WHAT YOU SHOULD DO
Retype word for word the line containing "This screenshot has" and each line that follows it in the records below, through the last one, with no pictures.

*** TASK INPUTS Section Begins ***

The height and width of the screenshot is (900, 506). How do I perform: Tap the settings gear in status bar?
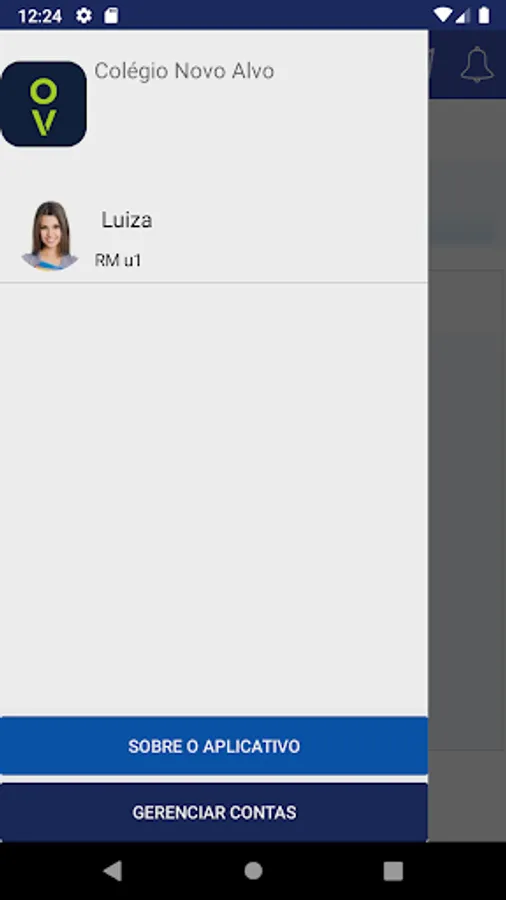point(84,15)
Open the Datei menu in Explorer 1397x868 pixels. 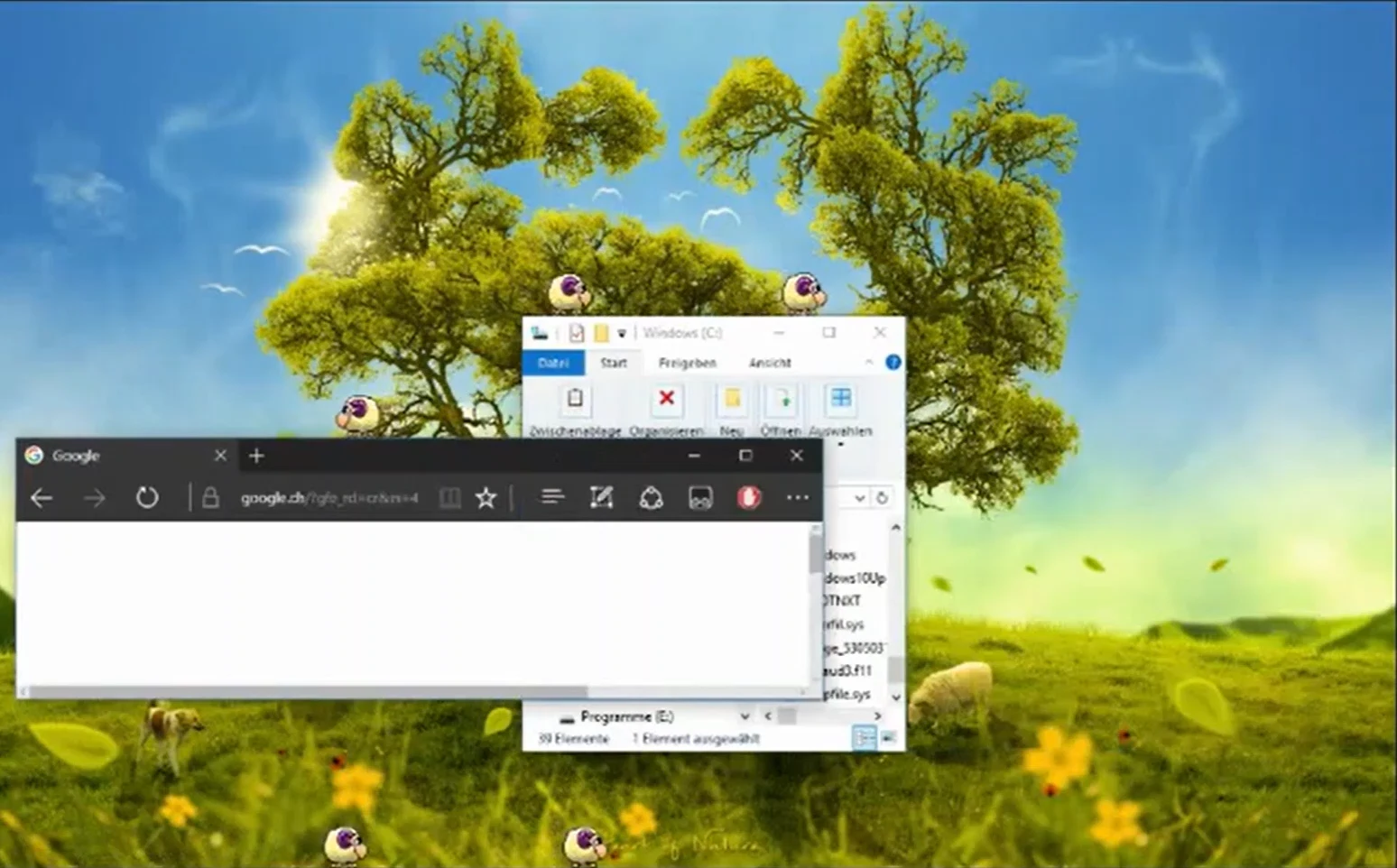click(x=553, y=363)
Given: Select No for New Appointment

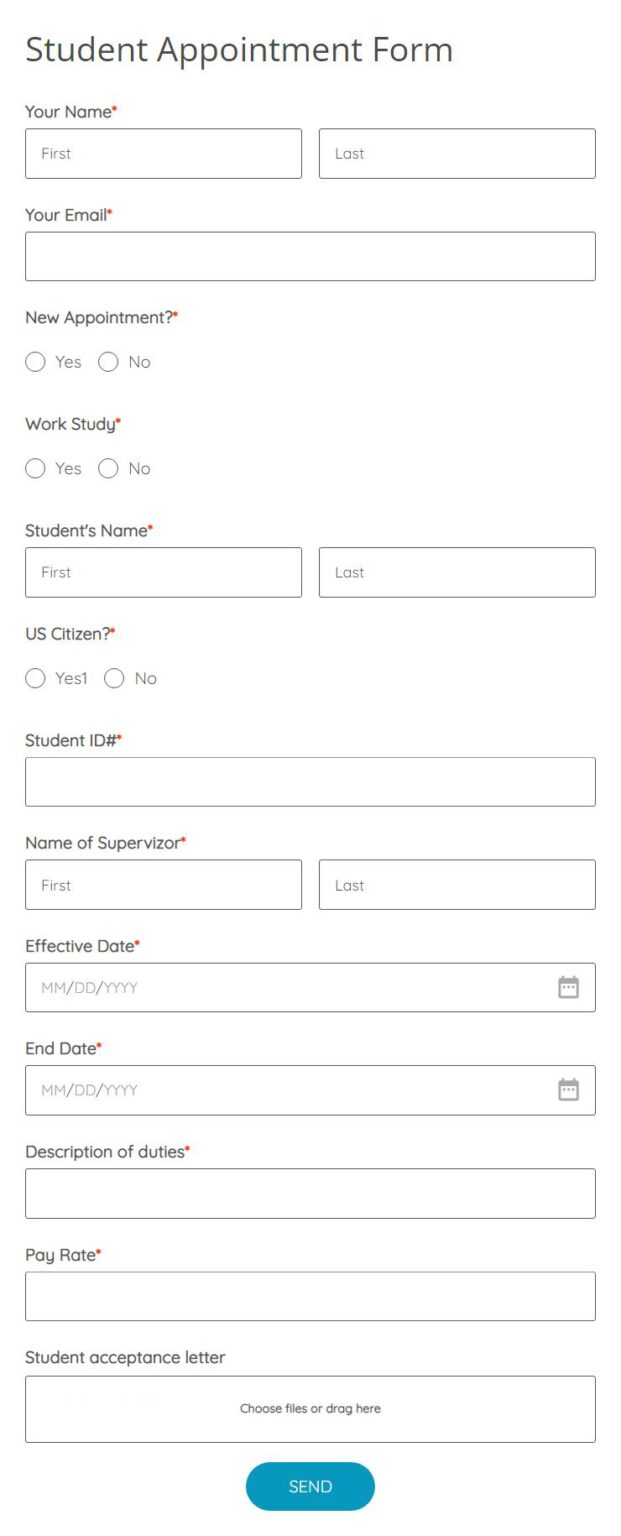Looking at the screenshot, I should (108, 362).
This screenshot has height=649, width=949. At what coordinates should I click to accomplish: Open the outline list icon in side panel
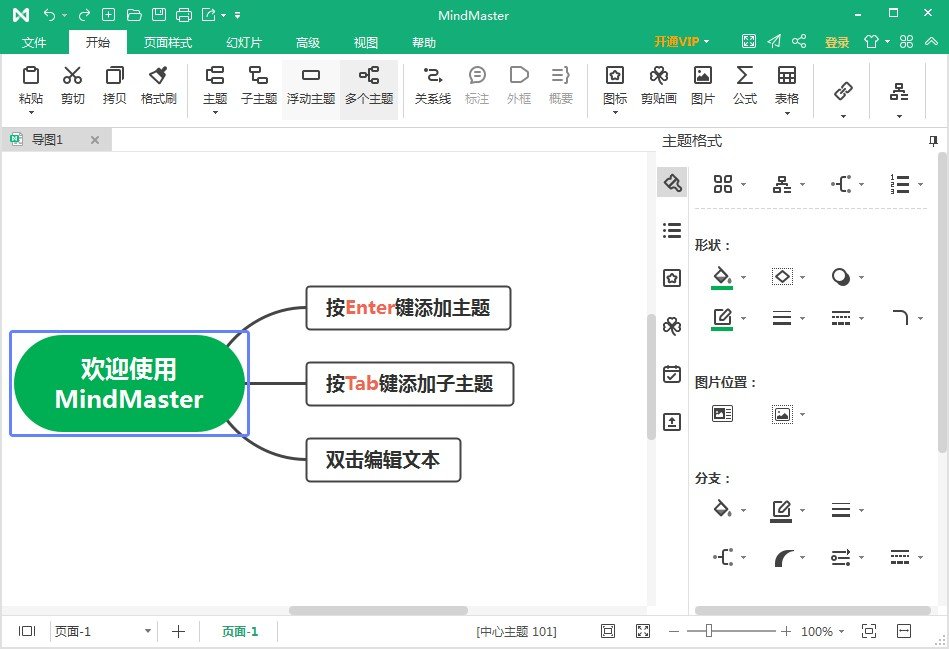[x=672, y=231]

*** TASK INPUTS Section Ends ***

ANSWER TO THIS EXERCISE
This screenshot has height=649, width=949. At what coordinates should I click to accomplish: Open the outline list icon in side panel
[x=672, y=231]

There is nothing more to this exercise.